**Requirements:** Pull out each line of the items below that contains the word "highway". Case counts.

Entries on where items appear:
• • •
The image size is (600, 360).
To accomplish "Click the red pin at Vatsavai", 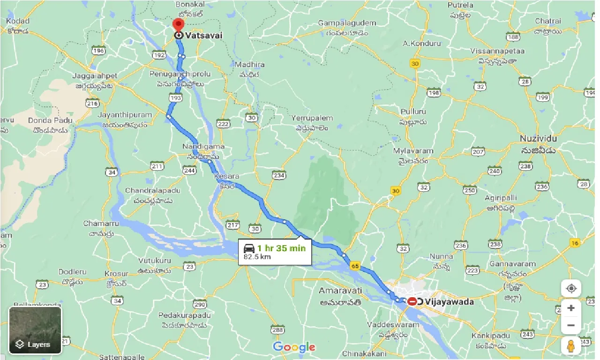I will coord(179,25).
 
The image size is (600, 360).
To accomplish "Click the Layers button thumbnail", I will coord(35,330).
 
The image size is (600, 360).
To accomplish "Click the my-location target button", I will coord(571,288).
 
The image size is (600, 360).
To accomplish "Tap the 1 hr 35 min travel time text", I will coord(281,248).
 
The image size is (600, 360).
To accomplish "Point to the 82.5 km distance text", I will coord(257,257).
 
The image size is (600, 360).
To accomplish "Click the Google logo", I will coord(294,347).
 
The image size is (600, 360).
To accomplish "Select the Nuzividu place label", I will coord(538,139).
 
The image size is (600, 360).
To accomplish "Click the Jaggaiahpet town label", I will coord(94,75).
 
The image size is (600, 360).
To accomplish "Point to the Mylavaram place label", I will coord(413,151).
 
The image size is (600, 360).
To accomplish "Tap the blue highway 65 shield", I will coord(355,266).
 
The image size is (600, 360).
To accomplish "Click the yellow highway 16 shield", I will coord(575,242).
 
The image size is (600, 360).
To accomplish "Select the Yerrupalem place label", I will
• • •
**Correct output:**
To accomplish "Tap the blue highway 65 shield", I will coord(355,266).
To accomplish "Click the yellow highway 16 shield", I will coord(575,242).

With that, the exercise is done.